諸葛亮は、ごもっともだと我に返る。この場合、異質なのは自分のほうだ。こんな夜遅くにこんな場所で何をしているのかと問われたらたぶん答えられない。しかし劉備は微笑む。
「姜維を待っていたのですか?」
劉備のその意外な言葉にハッとする。
「・・・・・・そうだとしたら?」
誤魔化しきれないと察したがそれでも出た言葉はそれだ。すると劉備は何か考えるように目を泳がせてみせた。
「彼は来ませんよ」
「なぜ・・・・・・!」
そんなことをお前が言うんだと憤怒しかけて必死に抑えた。
「彼は、姫ですから」
「・・・・・・あの日、何があったのです?」
「あの日?」
「姜維と一緒に謹慎ルームに入れられたあの日です。その翌日、貴男から姜維に姫が代わった!」
「・・・・・・それは」
「貴男が彼に何か吹き込んだ!そうでしょう?!」
諸葛亮の怒りの感情が露わになる。まるで溜まりきった不満が爆発したかのように。そんな彼を見て、劉備は倉庫に体も入れて扉を静かに閉めた。

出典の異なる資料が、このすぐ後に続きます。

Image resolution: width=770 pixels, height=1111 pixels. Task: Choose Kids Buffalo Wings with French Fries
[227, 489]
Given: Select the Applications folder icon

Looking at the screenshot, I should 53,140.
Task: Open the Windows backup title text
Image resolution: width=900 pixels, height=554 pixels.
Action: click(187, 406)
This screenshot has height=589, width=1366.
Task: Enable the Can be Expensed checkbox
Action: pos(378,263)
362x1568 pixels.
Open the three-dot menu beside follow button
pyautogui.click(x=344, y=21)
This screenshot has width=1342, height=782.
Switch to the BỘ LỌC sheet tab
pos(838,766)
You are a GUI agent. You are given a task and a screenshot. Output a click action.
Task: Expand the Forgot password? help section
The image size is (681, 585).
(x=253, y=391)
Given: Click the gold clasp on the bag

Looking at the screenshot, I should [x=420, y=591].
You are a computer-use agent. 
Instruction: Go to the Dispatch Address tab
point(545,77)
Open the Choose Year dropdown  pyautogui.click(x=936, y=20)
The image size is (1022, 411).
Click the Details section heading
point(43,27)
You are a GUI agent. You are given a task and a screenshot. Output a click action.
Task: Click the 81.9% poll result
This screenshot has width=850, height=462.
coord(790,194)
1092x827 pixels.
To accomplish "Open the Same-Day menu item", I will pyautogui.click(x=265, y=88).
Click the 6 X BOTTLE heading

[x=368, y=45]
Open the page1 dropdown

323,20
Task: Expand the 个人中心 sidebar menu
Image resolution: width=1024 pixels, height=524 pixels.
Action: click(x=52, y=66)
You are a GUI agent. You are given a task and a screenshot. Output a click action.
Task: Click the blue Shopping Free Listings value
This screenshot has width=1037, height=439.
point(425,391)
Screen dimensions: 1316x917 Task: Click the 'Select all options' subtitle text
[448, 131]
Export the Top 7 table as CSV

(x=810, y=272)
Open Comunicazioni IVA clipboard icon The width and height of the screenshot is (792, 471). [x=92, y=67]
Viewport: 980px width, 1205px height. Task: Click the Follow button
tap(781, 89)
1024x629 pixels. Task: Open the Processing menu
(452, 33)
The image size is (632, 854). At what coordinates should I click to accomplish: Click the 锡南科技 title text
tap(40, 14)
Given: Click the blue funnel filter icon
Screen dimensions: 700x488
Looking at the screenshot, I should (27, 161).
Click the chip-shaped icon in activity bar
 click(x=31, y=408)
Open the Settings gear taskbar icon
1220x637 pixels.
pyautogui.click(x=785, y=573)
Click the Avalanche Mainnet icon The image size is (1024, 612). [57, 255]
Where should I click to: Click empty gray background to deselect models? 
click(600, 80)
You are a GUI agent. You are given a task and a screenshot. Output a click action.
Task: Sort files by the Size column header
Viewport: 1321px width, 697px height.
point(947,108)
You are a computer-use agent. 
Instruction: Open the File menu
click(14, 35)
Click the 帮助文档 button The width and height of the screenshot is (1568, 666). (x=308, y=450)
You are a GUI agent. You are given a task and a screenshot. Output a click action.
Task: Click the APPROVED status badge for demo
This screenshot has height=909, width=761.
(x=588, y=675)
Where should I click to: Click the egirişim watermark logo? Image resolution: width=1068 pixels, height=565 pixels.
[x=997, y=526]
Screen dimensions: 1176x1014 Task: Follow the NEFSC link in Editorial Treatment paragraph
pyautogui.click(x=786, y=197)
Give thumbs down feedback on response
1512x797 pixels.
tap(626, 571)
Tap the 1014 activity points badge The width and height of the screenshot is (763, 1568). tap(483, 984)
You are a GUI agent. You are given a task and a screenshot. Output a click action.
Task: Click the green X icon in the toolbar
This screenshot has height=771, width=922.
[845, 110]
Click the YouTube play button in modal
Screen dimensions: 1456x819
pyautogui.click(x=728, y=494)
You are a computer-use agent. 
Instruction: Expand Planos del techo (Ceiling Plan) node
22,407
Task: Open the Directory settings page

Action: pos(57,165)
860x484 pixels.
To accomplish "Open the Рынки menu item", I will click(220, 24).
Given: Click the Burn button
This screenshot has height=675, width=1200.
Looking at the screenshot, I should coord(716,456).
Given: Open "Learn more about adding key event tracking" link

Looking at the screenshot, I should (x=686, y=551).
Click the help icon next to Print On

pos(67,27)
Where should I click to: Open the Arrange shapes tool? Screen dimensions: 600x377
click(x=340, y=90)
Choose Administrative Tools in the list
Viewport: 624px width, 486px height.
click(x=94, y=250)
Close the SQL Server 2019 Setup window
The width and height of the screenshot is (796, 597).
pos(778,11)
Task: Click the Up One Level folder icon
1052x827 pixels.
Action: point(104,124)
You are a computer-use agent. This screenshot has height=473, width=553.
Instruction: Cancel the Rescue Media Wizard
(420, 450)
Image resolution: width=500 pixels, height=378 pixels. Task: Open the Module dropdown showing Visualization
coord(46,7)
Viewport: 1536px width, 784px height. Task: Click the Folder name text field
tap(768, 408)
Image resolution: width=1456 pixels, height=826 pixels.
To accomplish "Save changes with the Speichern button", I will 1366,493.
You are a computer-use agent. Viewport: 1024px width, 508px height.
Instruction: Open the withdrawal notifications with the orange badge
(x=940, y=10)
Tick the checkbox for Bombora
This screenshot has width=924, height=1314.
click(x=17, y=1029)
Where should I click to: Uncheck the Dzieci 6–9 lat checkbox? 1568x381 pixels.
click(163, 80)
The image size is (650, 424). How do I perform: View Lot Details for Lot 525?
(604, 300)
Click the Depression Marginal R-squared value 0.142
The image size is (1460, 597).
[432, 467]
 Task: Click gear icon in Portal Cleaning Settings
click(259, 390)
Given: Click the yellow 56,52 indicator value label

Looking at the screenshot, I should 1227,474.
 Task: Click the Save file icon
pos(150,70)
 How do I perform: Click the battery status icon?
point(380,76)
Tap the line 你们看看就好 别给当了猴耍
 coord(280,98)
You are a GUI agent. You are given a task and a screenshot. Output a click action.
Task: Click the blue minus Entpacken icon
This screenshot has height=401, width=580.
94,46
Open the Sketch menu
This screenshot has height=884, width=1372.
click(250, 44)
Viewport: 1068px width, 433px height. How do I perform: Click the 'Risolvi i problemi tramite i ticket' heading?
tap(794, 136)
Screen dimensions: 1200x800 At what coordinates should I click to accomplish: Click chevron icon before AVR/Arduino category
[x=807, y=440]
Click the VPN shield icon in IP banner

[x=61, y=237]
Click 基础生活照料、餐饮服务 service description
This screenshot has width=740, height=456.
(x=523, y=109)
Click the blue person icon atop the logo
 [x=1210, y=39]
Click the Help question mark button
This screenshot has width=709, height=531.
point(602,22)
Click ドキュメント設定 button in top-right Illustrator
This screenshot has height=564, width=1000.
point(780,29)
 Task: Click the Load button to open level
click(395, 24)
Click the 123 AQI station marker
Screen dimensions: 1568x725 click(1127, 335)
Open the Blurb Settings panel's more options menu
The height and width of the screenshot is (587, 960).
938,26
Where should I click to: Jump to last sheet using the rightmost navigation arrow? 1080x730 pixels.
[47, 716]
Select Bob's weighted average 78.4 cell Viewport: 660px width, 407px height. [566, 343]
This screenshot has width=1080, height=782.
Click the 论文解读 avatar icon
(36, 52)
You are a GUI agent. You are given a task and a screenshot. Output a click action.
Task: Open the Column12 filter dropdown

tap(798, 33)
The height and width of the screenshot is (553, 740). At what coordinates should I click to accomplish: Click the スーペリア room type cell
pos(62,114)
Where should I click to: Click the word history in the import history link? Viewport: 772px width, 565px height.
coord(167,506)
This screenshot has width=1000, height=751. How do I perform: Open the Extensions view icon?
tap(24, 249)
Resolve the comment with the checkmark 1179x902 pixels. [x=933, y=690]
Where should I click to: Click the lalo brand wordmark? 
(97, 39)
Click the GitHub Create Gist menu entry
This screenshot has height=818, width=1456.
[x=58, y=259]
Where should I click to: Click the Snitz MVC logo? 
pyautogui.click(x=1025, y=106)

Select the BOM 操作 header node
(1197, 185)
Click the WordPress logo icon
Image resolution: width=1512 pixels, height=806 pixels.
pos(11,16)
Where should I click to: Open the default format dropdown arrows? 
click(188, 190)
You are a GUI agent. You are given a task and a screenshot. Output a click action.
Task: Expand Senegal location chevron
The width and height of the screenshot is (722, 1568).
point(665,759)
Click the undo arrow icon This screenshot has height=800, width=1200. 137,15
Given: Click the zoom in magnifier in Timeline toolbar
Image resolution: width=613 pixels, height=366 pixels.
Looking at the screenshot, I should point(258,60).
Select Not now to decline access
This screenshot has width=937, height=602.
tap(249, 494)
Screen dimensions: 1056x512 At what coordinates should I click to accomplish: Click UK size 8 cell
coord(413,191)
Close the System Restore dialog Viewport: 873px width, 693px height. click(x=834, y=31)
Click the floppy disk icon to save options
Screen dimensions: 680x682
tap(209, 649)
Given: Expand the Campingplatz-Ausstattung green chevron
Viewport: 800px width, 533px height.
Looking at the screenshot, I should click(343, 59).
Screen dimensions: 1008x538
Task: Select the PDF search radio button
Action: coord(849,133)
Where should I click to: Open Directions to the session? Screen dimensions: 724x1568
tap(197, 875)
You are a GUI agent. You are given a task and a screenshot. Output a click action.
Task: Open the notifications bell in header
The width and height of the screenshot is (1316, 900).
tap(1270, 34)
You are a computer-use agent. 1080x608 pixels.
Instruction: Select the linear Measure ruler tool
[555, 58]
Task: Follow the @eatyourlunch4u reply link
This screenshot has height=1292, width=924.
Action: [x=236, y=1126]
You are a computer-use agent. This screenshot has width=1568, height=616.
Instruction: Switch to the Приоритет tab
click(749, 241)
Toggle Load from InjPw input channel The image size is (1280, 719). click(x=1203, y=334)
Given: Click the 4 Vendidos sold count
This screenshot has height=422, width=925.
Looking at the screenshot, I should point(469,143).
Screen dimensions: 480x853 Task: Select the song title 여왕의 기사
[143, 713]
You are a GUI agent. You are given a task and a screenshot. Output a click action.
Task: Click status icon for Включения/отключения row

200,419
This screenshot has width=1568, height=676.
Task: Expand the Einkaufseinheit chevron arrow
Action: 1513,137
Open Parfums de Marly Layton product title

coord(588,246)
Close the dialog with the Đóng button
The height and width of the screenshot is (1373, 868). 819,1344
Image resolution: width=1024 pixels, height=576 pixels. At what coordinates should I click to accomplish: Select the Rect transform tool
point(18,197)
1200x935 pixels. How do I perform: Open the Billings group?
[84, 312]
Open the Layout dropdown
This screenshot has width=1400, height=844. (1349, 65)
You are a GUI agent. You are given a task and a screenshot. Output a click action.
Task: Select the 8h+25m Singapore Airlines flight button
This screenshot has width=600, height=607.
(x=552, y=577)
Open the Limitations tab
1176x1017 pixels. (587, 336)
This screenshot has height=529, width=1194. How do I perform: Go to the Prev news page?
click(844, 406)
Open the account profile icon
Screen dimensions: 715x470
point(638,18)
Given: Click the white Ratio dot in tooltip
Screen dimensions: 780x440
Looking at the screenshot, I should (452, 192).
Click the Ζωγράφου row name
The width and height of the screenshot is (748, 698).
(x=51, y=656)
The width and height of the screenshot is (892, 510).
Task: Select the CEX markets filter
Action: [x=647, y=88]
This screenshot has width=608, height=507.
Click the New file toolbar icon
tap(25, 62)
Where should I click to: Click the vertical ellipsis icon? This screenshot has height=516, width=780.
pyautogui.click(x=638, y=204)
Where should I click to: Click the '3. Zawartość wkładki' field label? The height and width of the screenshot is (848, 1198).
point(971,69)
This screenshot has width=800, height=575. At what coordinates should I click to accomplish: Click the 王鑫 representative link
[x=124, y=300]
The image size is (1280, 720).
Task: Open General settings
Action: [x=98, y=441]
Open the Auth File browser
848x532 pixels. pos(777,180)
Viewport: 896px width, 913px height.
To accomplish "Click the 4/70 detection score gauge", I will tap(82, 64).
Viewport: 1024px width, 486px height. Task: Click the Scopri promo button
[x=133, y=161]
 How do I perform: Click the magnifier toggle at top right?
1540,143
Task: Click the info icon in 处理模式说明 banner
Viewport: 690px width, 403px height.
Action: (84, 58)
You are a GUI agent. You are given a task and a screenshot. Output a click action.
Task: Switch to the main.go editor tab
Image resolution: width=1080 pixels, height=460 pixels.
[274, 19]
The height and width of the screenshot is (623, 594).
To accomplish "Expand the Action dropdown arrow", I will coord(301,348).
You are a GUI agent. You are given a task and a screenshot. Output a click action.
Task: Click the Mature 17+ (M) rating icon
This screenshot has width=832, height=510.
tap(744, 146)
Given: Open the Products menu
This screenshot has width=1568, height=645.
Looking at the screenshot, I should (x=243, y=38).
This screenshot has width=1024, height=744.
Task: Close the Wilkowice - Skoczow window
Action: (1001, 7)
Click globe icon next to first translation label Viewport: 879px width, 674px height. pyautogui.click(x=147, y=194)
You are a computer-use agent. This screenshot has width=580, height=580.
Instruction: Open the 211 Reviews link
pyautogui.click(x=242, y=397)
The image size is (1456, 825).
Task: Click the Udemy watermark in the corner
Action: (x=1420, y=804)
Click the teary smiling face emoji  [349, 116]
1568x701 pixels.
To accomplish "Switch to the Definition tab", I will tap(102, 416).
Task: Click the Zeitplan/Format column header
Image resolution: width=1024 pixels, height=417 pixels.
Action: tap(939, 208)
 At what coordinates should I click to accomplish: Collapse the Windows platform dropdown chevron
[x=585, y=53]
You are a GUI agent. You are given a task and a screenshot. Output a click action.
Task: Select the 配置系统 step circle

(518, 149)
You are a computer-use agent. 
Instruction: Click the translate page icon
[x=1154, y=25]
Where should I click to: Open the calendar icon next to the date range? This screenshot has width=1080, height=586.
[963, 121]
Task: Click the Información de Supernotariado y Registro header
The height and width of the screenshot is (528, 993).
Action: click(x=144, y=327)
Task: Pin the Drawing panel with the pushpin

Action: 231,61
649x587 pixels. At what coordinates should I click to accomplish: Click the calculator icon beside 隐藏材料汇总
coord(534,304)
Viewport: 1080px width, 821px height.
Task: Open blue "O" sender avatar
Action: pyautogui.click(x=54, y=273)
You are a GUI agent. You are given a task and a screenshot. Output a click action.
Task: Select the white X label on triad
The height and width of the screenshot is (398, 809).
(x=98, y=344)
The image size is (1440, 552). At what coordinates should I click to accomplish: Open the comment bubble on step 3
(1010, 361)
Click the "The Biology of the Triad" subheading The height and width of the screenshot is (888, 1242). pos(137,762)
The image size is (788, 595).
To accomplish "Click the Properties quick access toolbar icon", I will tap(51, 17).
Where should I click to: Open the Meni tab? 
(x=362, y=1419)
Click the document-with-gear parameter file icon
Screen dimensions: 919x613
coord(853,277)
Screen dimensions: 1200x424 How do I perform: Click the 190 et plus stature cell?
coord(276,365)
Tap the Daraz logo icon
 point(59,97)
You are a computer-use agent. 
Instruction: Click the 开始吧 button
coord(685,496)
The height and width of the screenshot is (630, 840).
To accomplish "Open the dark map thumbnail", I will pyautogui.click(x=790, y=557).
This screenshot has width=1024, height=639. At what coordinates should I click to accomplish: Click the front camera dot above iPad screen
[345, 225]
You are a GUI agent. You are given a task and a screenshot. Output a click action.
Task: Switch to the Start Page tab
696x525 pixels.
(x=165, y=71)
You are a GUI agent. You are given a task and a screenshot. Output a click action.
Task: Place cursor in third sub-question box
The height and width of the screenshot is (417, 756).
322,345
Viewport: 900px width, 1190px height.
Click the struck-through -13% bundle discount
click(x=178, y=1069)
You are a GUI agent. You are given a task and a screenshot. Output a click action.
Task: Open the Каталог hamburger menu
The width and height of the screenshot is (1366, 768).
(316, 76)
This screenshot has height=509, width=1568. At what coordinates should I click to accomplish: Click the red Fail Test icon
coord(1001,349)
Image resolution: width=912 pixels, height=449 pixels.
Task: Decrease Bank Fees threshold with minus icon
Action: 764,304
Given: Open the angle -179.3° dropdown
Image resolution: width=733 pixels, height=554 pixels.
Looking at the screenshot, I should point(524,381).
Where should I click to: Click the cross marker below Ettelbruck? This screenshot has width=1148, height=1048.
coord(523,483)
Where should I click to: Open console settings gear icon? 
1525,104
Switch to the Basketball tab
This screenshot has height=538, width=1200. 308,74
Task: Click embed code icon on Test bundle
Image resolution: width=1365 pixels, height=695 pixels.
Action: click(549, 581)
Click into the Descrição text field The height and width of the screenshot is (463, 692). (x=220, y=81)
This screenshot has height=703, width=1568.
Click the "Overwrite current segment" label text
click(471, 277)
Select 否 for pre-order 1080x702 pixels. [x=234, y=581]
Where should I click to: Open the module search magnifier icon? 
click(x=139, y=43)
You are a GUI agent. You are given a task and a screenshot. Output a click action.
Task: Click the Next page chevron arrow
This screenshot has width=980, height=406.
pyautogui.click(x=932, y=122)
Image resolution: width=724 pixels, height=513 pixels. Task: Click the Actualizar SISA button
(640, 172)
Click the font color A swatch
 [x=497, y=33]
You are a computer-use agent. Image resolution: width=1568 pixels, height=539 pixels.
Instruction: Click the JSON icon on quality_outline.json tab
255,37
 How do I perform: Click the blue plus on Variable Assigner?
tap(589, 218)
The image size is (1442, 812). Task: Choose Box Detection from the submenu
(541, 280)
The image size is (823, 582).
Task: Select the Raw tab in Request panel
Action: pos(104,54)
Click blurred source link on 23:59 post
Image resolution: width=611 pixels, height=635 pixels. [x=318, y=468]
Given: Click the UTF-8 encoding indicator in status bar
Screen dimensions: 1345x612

「姜維は、私の代わりに姫になってくれた。ただそれだけです」
静かにそう言った。しかしそれで納得できる諸葛亮ではない。
「では、貴男は姜維の代わりになるのですね?」
諸葛亮は幾分か落ち着いて言った。意味のわかっていない劉備が口を開きかけたが、諸葛亮がずんずんと近づいてくるのを見て言葉を飲み込む。諸葛亮は劉備の目の前に来ると彼を見つめた。
「貴男が彼の代わりに私のものになるんでしょう?」
「・・・・・・」
「私と彼は愛し合っていたのですから」
「・・・・・・」
劉備は逃げようと本能的に扉のノブに手をかけるがその手を強く掴まれた。諸葛亮は劉備を扉に押し付けて強引にキスをする。その貪るように乱暴なキスから逃れようと劉備なりに抵抗したが思いの外諸葛亮の力が強く無駄だった。舌は無理矢理絡み合って、快楽じゃなく恐怖しかなかった。それは、諸葛亮の姜維への想い。愛しい姜維を奪われた怒り。そして、言い知れない独占欲。
それを悟った劉備は抵抗をやめてしまった。